▶ _Exercise prompt_
From the article below on the Reserve Bank of India's actions against regulated entities, list every company that the text names as a target of an RBI curb or ban.

▶ _Text section_
◆ ◆ ◆

A day before the Union Budget, the Reserve Bank of India shocked the financial world with unprecedented curbs against Paytm Payments Bank, which virtually put the bank into a coma and posed an existential threat to its listed parent, One97 Communications. In one fell swoop, the RBI action halved One97’s stock price as institutional investors, sensing the regulator’s fury, dumped the stock en masse.
The regulator did not stop with Paytm Bank. On 5th March, the central bank barred JM Financial Products from issuing loans against shares and debentures, including sanctioning and disbursing loans against Initial Public Offering shares. A day earlier, RBI asked IIFL Finance to stop sanctioning or disbursing gold loans with immediate effect, noting “supervisory concerns” in the company’s gold loan portfolio. RBI also ordered Visa Inc to immediately stop a payments service wherein cards were used to transact with merchants who weren’t allowed to accept such payments.
While the Paytm Bank action has brought the severity of the regulator’s ire to the fore, the RBI, especially after the pandemic, has been taking severe actions against regulated entities, including hefty penalties, over compliance matters.
In November last year, the RBI directed Bajaj Finance to stop sanctioning and disbursing loans under its two lending products, ‘eCOM’ and ‘Insta EMI Card’, with immediate effect. In December ’20, the RBI banned HDFC Bank from issuing new credit cards, which was only lifted in March ’22.
In August ’21, a payment system operator was fined Rs 3 crore for non-compliance with KYC norms among other reasons. The regulator even cancelled the licence of a digital lender for several transgressions, including a failure to comply with the KYC norms.

◆ ◆ ◆

▶ _Material provided_
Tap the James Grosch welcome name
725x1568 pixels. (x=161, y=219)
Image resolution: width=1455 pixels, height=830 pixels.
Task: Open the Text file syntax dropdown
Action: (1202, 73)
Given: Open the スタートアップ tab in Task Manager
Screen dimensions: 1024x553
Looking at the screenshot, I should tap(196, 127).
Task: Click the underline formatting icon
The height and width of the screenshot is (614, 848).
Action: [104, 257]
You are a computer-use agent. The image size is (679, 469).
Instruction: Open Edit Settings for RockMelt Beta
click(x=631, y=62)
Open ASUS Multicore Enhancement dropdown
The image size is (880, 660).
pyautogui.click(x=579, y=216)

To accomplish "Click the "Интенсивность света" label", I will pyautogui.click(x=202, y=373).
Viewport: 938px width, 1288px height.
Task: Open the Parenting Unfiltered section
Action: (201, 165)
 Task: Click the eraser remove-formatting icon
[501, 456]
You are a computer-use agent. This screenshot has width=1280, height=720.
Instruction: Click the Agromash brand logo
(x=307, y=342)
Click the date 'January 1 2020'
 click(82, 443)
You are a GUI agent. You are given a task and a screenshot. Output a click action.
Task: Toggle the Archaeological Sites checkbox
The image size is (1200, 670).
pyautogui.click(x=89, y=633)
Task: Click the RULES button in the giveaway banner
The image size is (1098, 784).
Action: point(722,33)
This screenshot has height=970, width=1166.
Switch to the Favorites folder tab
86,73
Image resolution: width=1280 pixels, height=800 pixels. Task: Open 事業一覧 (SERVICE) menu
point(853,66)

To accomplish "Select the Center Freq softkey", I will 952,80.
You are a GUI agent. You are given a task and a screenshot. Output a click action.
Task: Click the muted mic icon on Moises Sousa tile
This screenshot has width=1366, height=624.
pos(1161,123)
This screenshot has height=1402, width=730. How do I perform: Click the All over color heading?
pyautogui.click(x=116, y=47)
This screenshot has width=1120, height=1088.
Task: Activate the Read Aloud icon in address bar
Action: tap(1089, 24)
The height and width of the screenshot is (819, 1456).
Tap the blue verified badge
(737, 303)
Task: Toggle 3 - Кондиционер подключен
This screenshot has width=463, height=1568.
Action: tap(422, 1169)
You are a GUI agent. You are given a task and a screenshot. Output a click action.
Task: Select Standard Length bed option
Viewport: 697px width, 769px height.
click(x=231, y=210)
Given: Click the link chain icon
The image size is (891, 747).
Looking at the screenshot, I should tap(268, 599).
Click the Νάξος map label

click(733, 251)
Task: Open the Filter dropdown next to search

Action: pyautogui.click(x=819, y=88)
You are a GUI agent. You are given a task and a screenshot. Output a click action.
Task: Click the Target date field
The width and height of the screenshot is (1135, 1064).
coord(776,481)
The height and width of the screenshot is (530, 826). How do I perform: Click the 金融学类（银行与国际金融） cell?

◆ ◆ ◆

▶ _Exercise answer_
Paytm Payments Bank
JM Financial Products
IIFL Finance
Visa Inc
Bajaj Finance
HDFC Bank